University students have tried to blockade politicians inside the Bulgarian parliament in Sofia as part of an ongoing protest against alleged corruption and the way the country is run.
Hundreds formed a human chain outside the building, leading to clashes with riot police, also there in large numbers, who pushed them away with force.
The students, who have been staging sit-ins at universities, said the call to “occupy” parliament was an attempt to have their voices heard.
They want the Socialist-led government, which took office in May, to resign.
The previous administration was brought down by popular protests, and the current one is already under pressure from daily demonstrations.
Some students lay down to try to stop police patrol cars. Several were arrested and there were complaints of mistreatment.
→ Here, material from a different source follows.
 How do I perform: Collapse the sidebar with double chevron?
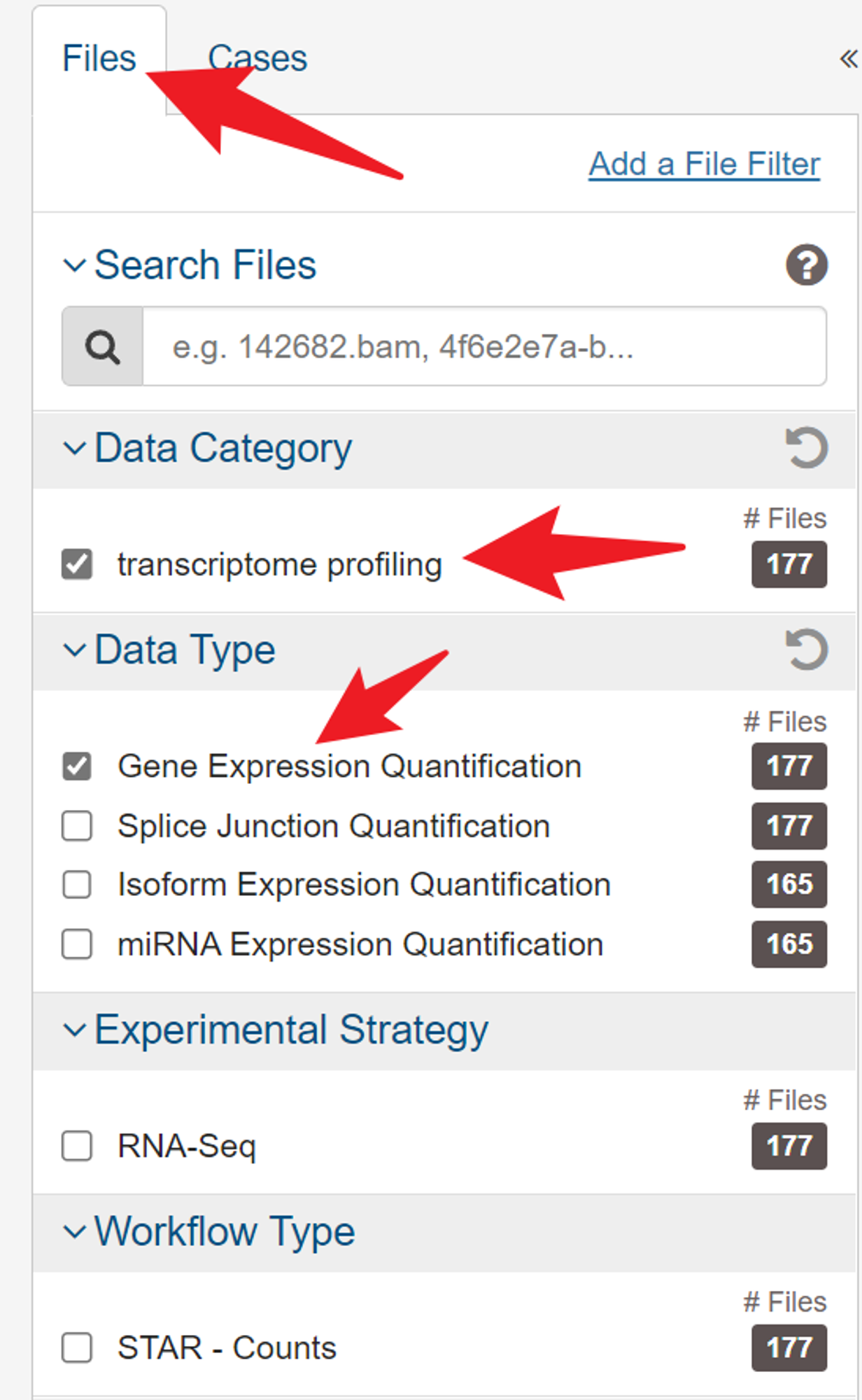click(x=849, y=59)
“A police officer held a wrench in his hand, I asked: are you going to cut our faces with it, he said: ‘yes, that’s what I will do’,” said one young male protester bleeding from a cut near his eye.
The protest follows Sunday’s large “March of Justice” in Sofia, which attracted thousands of students.
University professors joined them in accusing the government of corrupt ties with business groups.
Twenty-four years after the end of communist rule in Bulgaria, protesters claim successive governments have failed to reform politics and lay the foundations for steady economic growth.
Membership of the European Union has brought prosperity to many, but has also encouraged young people to emigrate, leaving behind an ever older and poorer population, while the failure to entrench strict rule of law and combat graft has deterred the investment Bulgaria needs.
The average monthly wage is the lowest in the EU at just 400 euros, and the average pension just 130 euros.